Dos and don’ts of content marketing from The Guardian

Content marketing works for some and doesn’t work for some. The reason lies in particular dos and don’ts that some companies follow and some companies don’t. On the surface level, in terms of the attitude of most of the businesses desiring to use content marketing to promote themselves, there is not much difference between content marketing and email marketing. Spam has been the undoing of email marketing. Lack of analysis and strategy is often the undoing of content marketing. According to a live Q&A conducted by The Guardian here are a few things you should take care of while working on your content marketing strategy. You can use these suggestions as a template or a framework and just like you do with a template or a framework, you need to create something unique that specifically works for your business and your audience.

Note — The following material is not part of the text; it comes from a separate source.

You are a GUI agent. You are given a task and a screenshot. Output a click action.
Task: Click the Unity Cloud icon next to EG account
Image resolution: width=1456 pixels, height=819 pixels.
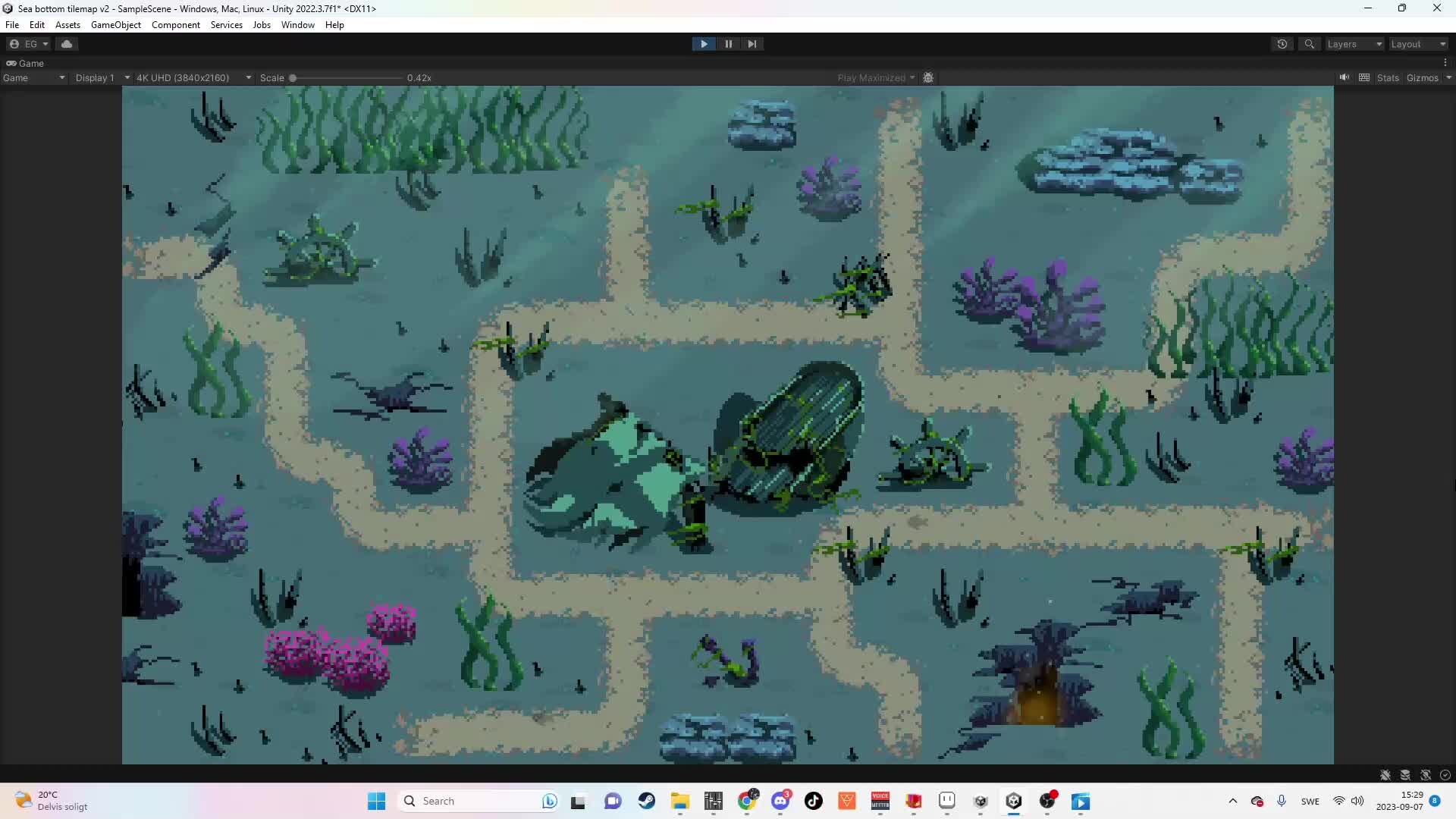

  • Define your target audience/market
  • Create content that helps you stand out from the crowd
  • Create content that establishes trust
  • Create content around topics that are highly relevant, targeted and useful
  • Create a content marketing strategy that helps you compete with big businesses

Let us quickly go through these individual points.

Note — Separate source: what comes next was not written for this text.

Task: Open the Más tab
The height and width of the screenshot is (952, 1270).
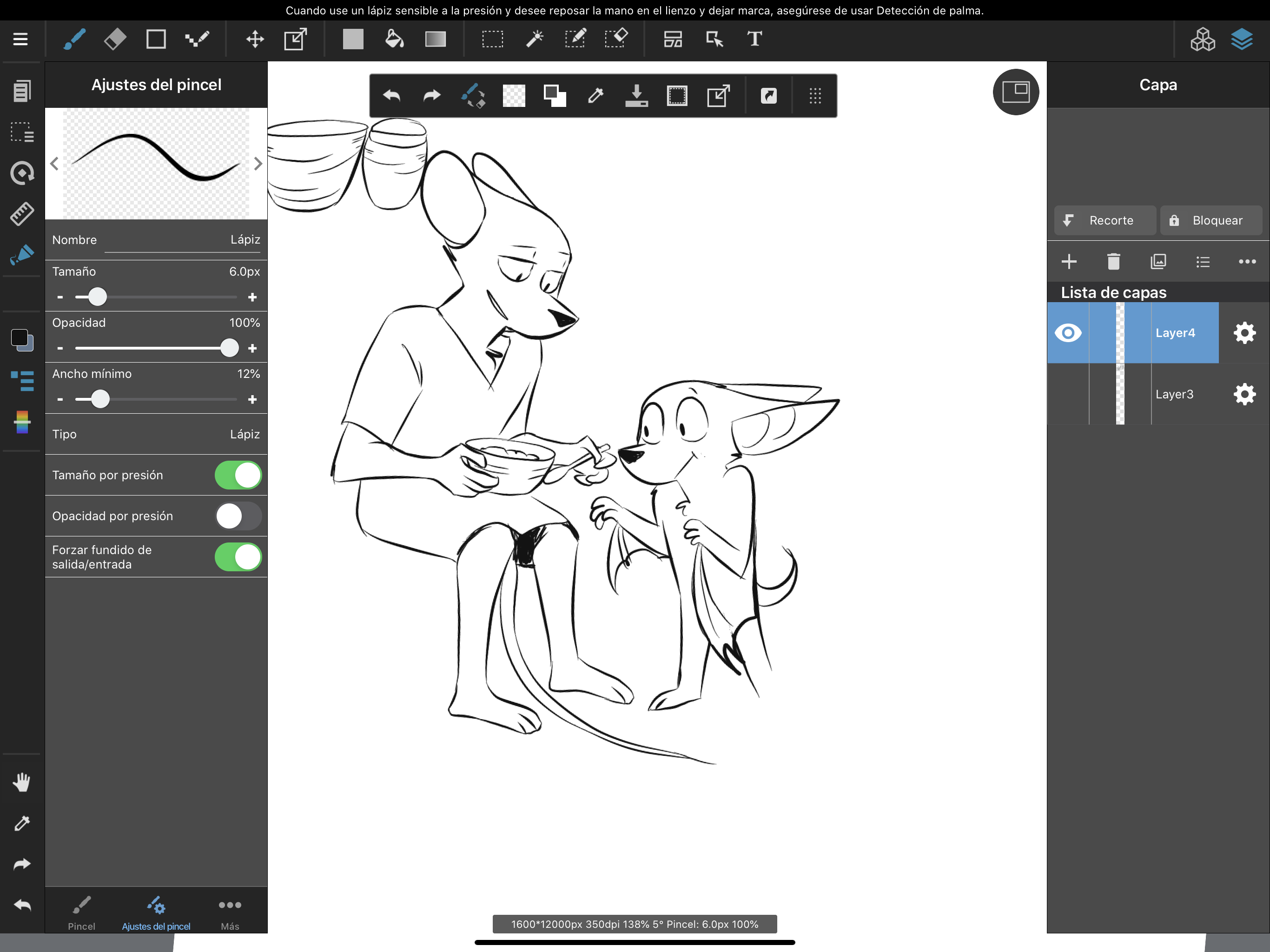Action: (230, 912)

Define your target audience/market

When you are creating and disseminating content, for whom are you doing it? Who are the people who should react to your content publishing and content marketing? Who is your target audience? This is very important to know. If you seriously want to pursue content marketing then it is going to cost you lots of money and you’re going to have to put lots of effort. It’s a full-fledged activity. The result-oriented content marketing isn’t something that you do in your free time. If you apply this logic, your content marketing is never going to work. So take it seriously and when you take it seriously, you need to know who you’re talking to – the sole purpose of publishing content is to strike a dialogue with the people who will someday become your paying customers and clients (or your followers, or your readers, or your listeners). So it is very important to know who those people are.

Create content that helps you stand out from the crowd

The entire Internet is made up of content. Everything you see on your screen is basically content. You are viewing images, you are reading text, you are watching videos, you are browsing Facebook or Twitter timelines, you are going through your WhatsApp messages – whatever you are doing, you are consuming content. With so much content how do people differentiate you? How do they recognise you? This is why you need to stand out. You need to publish content that sets you apart. It is not as difficult as it may seem initially. You just need to develop your voice, your true style, and then stick to it. Think why people would pay attention to your content. What would make your content irresistible? How does it solve people’s problems? How does it deliver what people really want? In order to understand this, understand your target audience (the 1st point) and understand your own business (seriously, there are many entrepreneurs who don’t understand their own business).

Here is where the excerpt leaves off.